Remembering Faslane Submariners a century on
29 January 2017
A special ceremony was held on Sunday, January 29 at the CWGCs Faslane Cemetery, Garelochead, to honour 32 submariners who drowned 100 years ago in the tragic H.M.S K13 submarine sinking.
The event was organised by the Submariners Association and is held every year.
The steam-propelled submarine K13 sank in the Gareloch on January 29, 1917 after seawater entered her engine room during sea trials. All those in the engine room were killed.

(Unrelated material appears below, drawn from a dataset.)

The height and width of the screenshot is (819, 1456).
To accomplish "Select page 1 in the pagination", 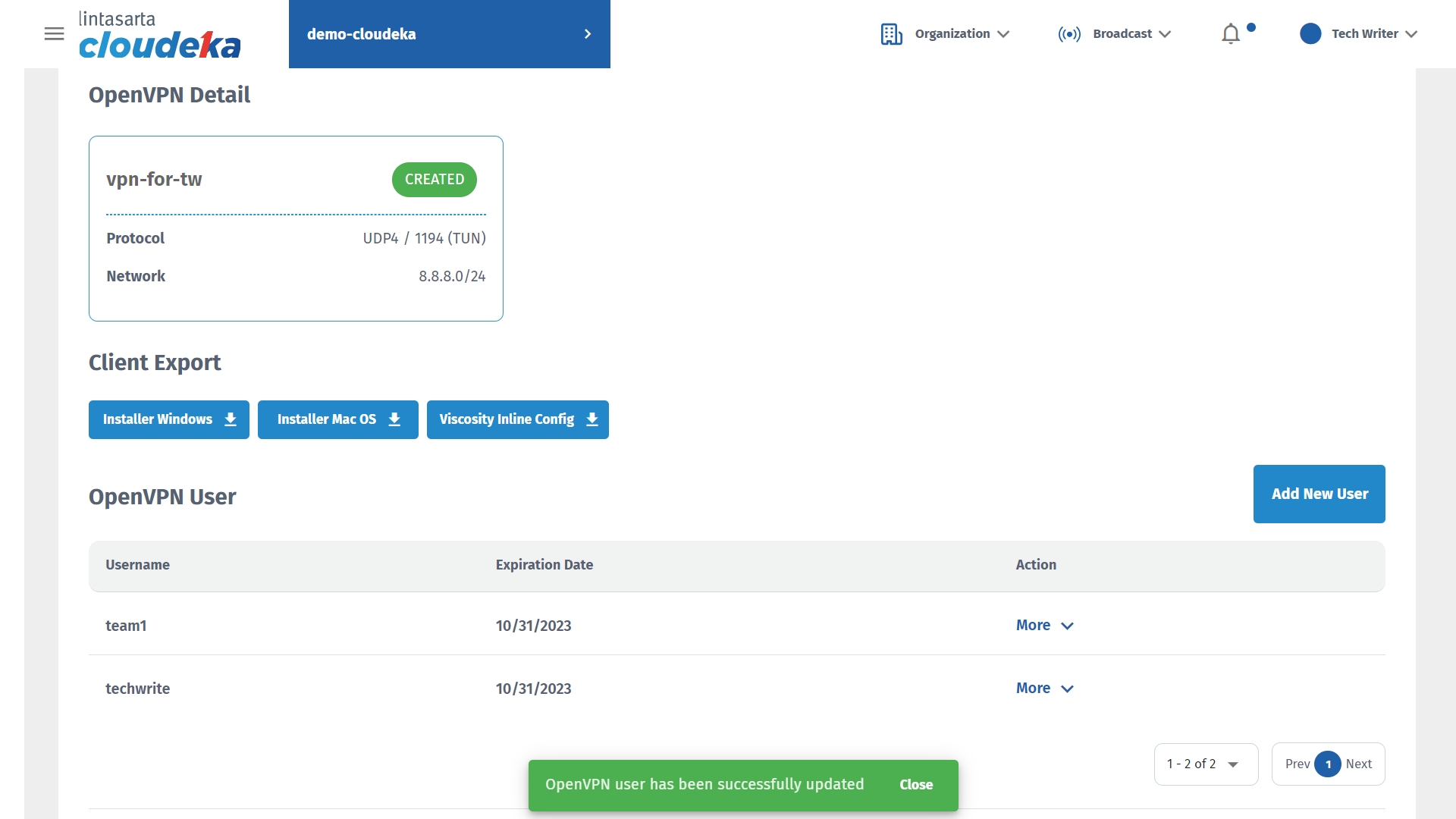I will coord(1328,764).
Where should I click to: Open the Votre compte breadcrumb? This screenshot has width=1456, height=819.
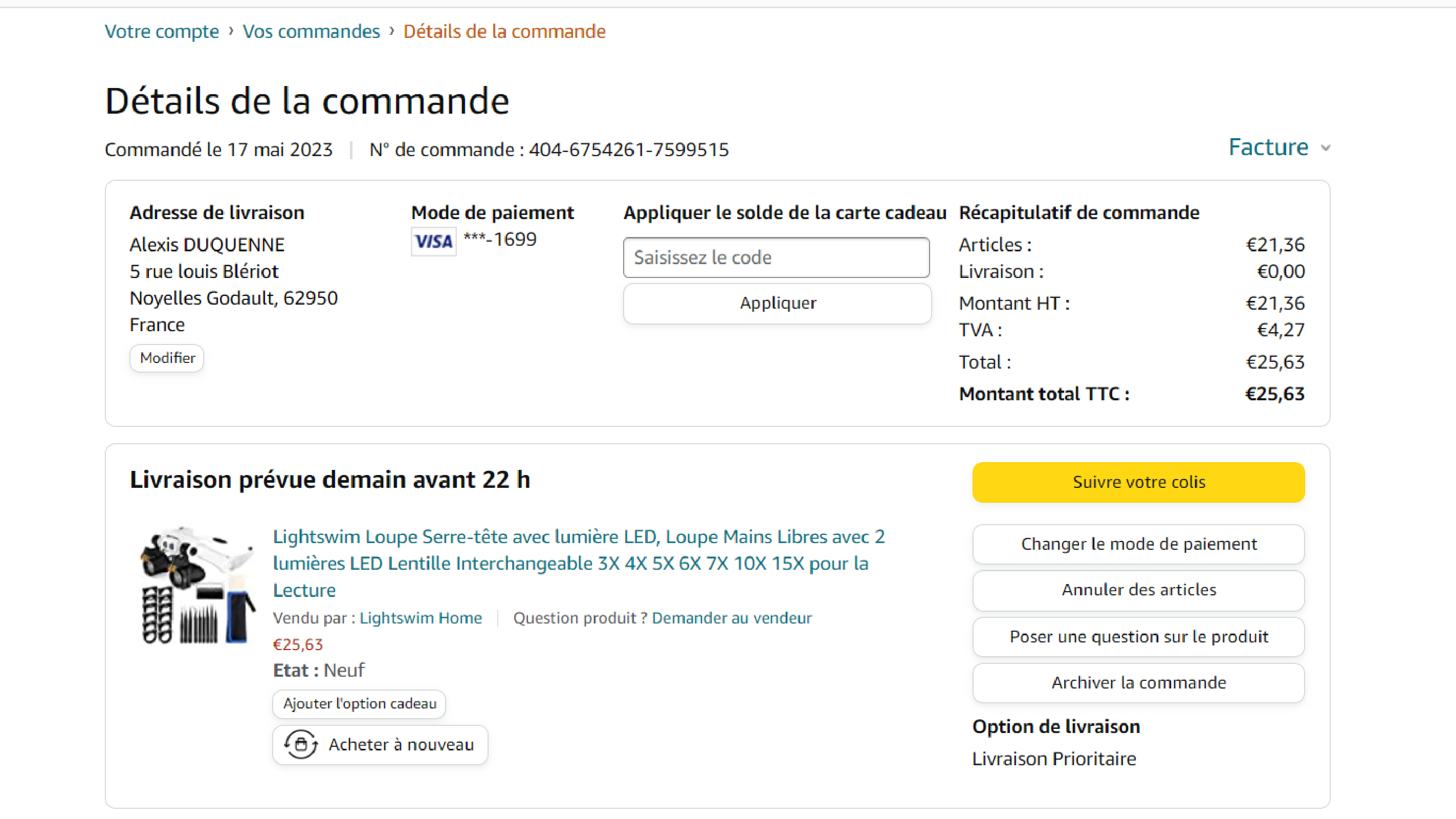162,31
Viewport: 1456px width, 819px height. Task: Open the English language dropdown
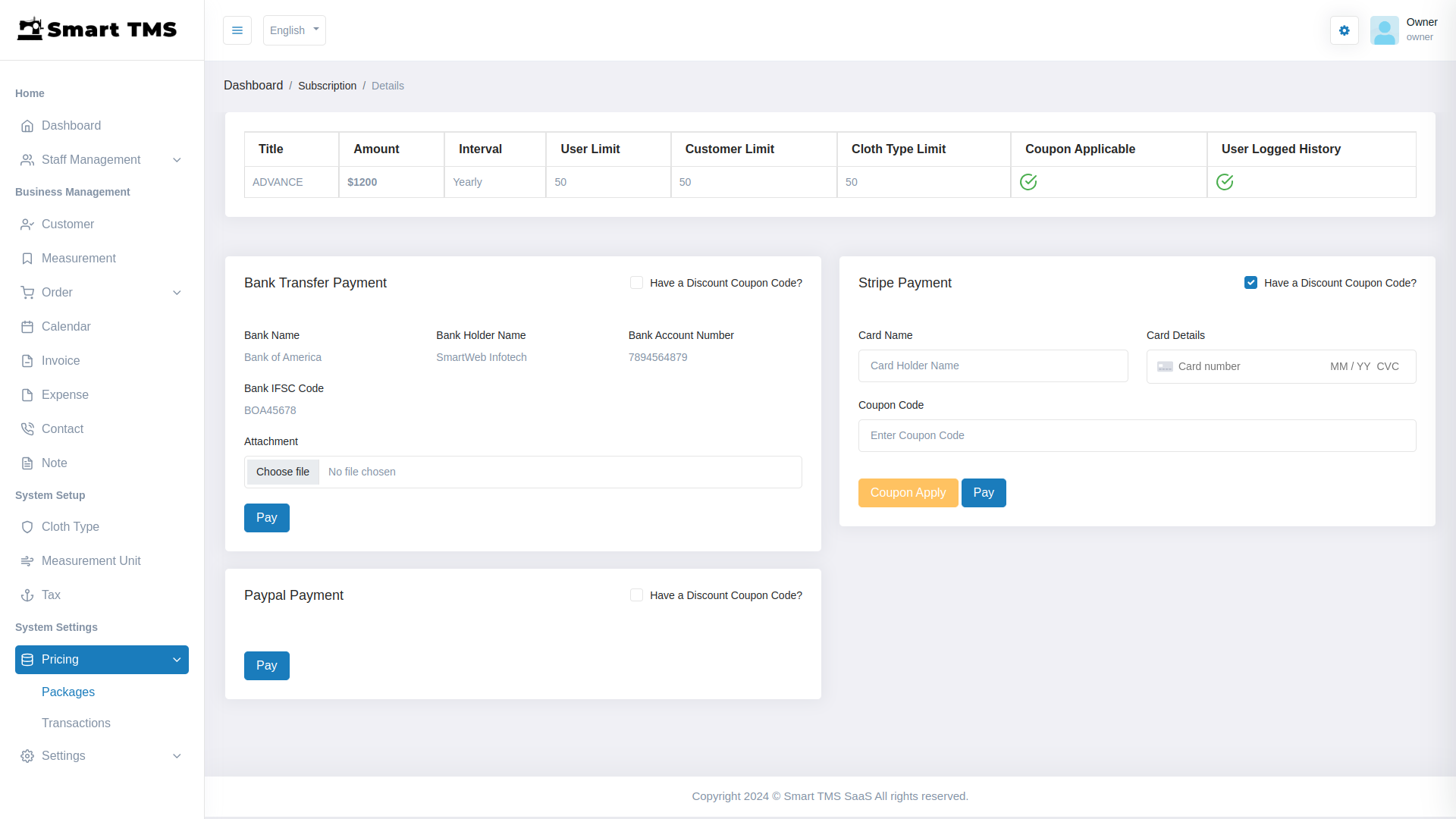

There were 80 men in total on board that day - 53 crew, fourteen employees of a Govan ship builder, five Admiralty officials, a pilot and the captain and engineer of sister submarine K14. One of those who didn’t survive was 39-year-old Petty Officer, Frederick Porter, who is pictured above.

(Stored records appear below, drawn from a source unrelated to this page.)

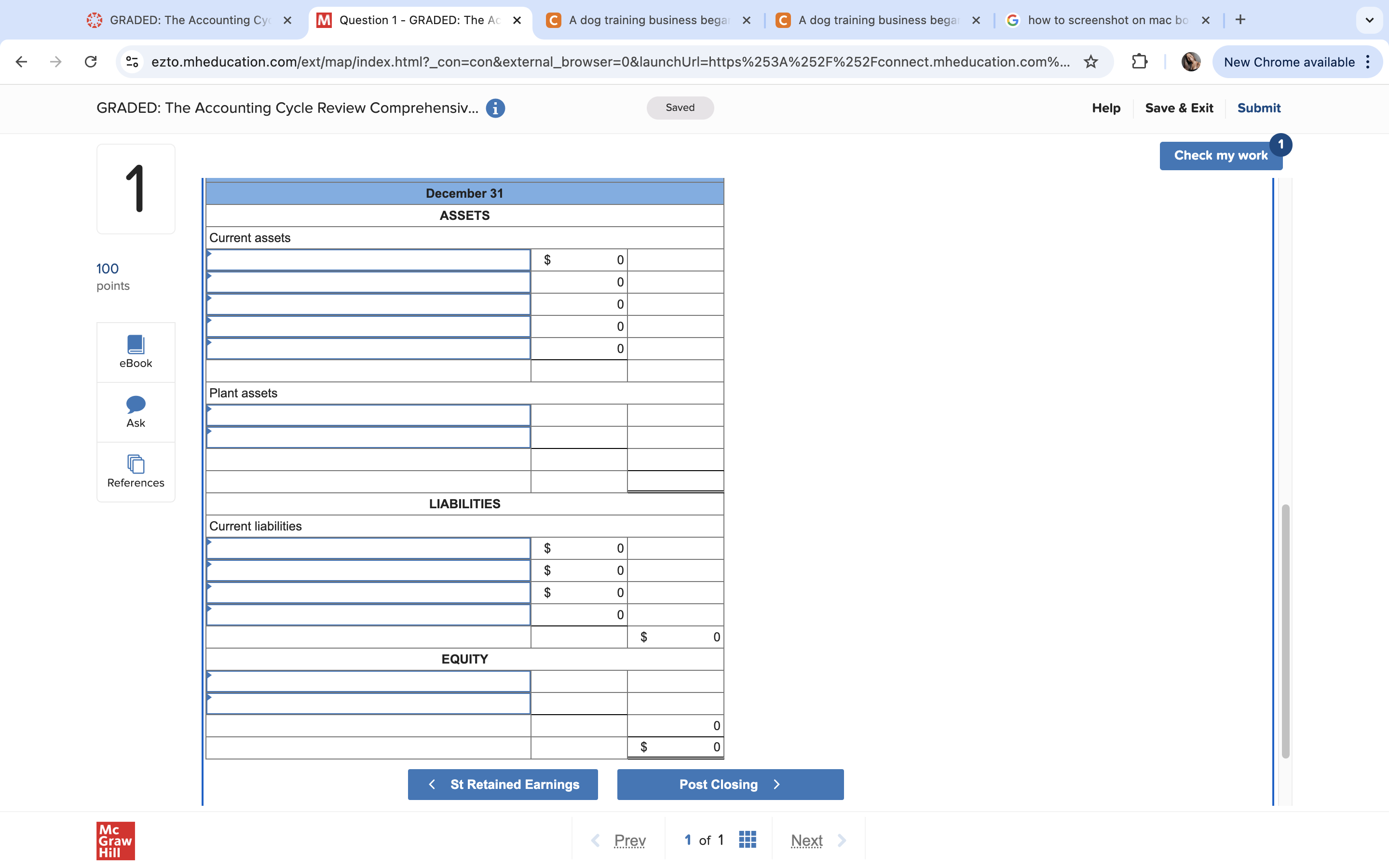
Task: Click the vertical page scrollbar
Action: point(1285,632)
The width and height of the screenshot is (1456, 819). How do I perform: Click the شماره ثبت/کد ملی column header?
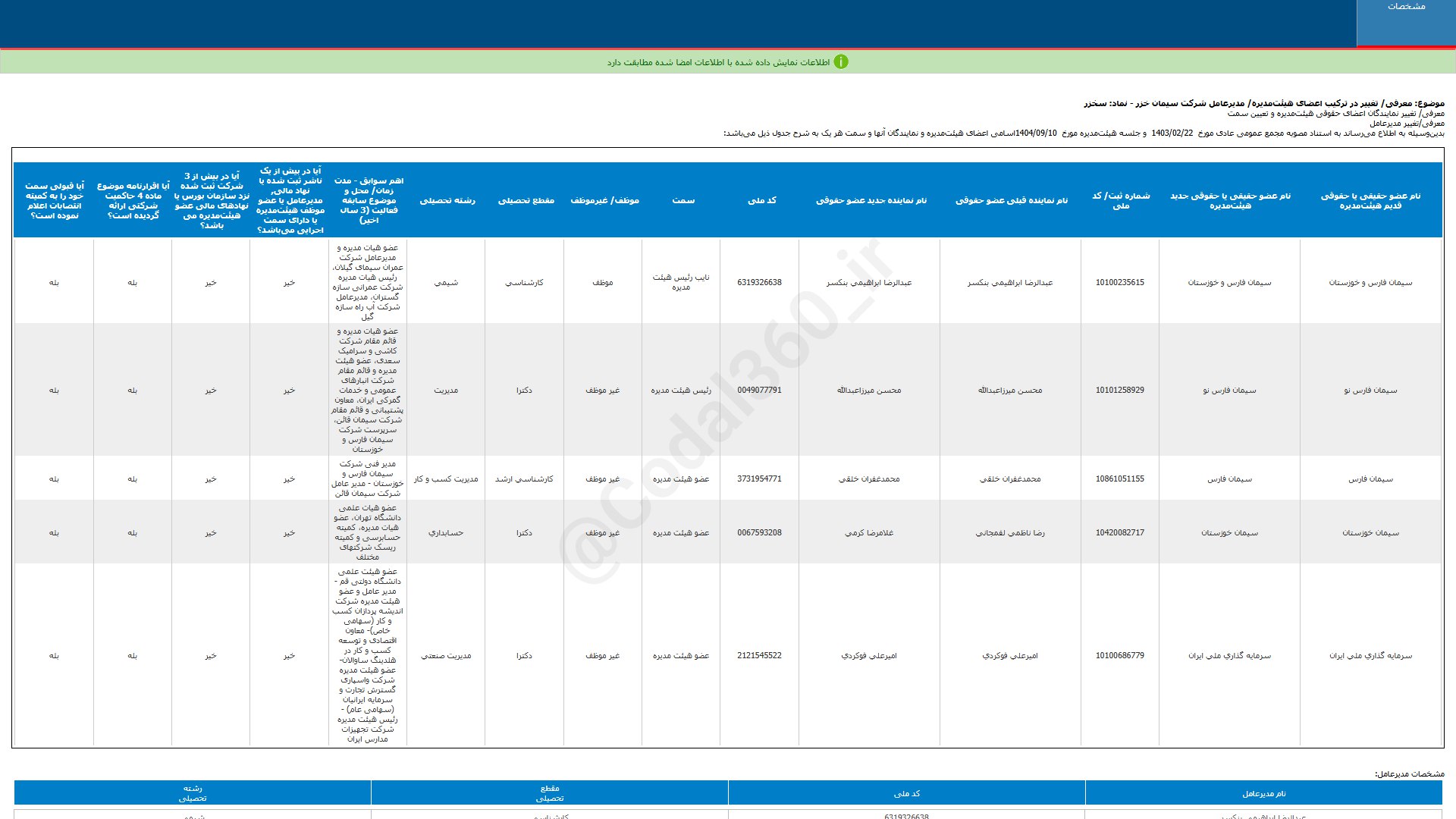[1120, 200]
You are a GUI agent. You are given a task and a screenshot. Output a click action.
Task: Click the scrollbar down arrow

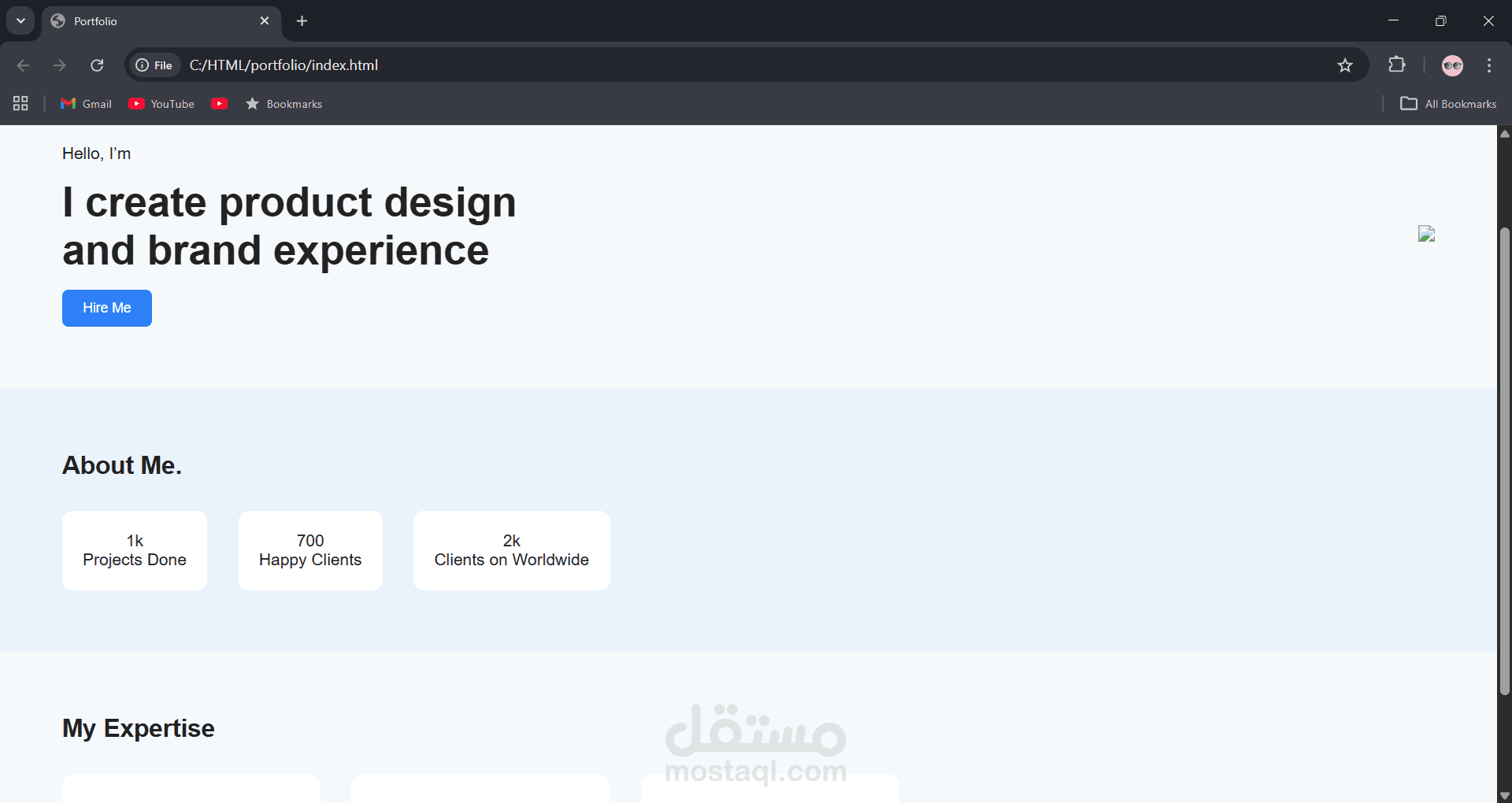1504,794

Captain of the vessel, Lieutenant Commander Godfrey Herbert and K14s captain, Commander Francis Goodhart, attempted to escape from the submarine, hoping to reach the surface in order to use their expert knowledge of the vessel to help the rescue.
The brave pair planned to use the space between the inner and outer hatches as an airlock, but only Herbert made it to the surface alive.
Goodhart sadly died after being struck on the head whilst escaping and was found trapped in the superstructure of the submarine.
The ordeal for those trapped in the forward section didn’t end until some 57-hours later when an airline was attached allowing the submarine to bring her bow to the surface. A hole was cut in the side of the vessel allowing the 48 survivors to be rescued.
K13 was raised from the Gareloch in March 1917 and returned to service as HMS K22.
During the event on Sunday, January 29, 2017, family members of those who died and Submariners from HM Naval Base Clyde gathered to pay their respects, along with CWGC representatives and the Submariners Association.
The group attended the service at Faslane Cemetery, Garelochead, adjacent to HM Naval Base Clyde, for a formal wreath laying ceremony. It ended with a march to the grave of Commander Goodhart.